Your objective:
Reproduce the full listing below exactly. Do not include the pictures.
════════════════════
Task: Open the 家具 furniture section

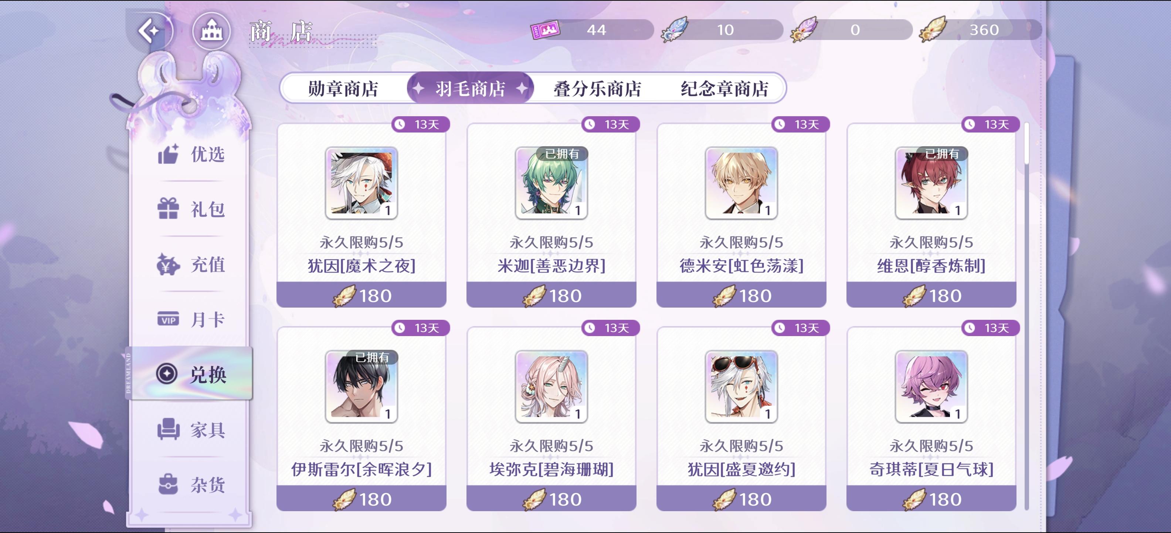Action: pos(191,430)
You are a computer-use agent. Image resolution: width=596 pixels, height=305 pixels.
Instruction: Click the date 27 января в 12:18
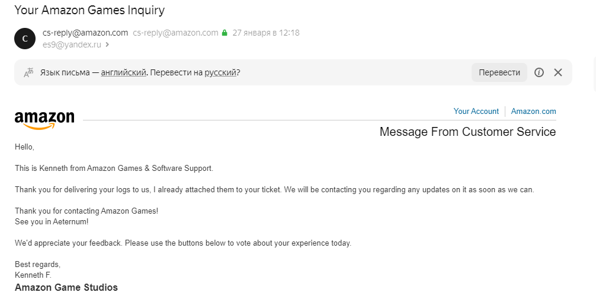tap(266, 33)
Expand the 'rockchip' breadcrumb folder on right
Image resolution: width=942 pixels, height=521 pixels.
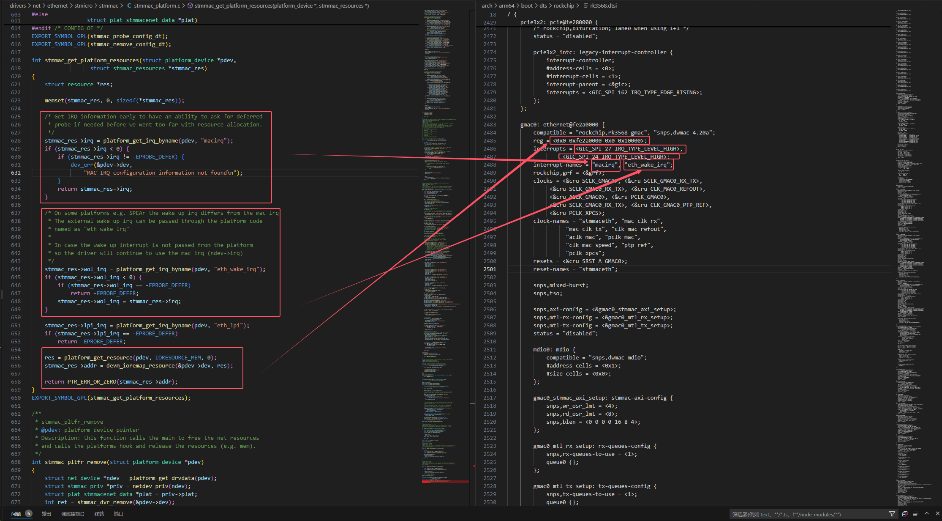(564, 5)
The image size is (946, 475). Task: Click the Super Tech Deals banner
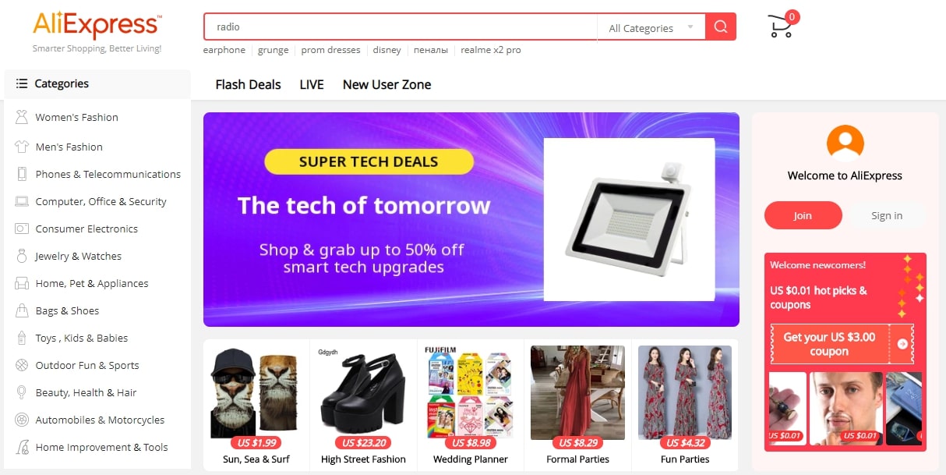[471, 219]
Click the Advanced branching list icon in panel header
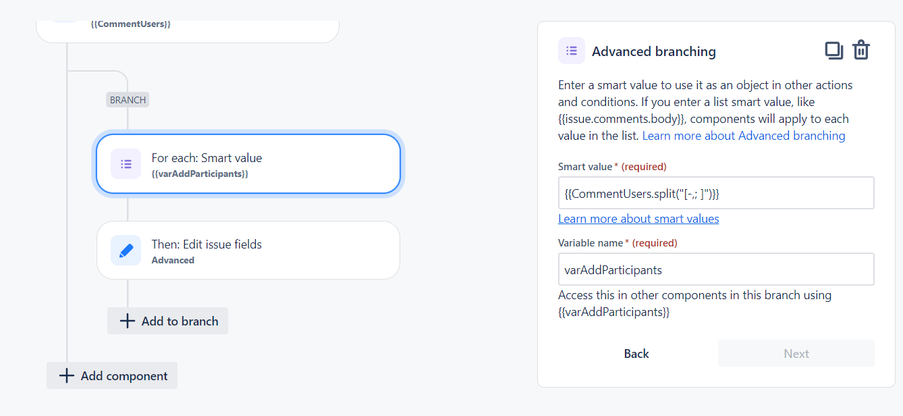 pyautogui.click(x=572, y=51)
════════════════════
Problem solution:
Task: Open the 家具 furniture section

Action: pos(191,430)
You are a computer-use agent. Image resolution: width=596 pixels, height=305 pixels.
Instruction: Click the date 27 января в 12:18
tap(266, 33)
Expand the 'rockchip' breadcrumb folder on right
Image resolution: width=942 pixels, height=521 pixels.
(564, 5)
The image size is (946, 475). Task: Click the Super Tech Deals banner
[471, 219]
Click the Advanced branching list icon in panel header
 pyautogui.click(x=572, y=51)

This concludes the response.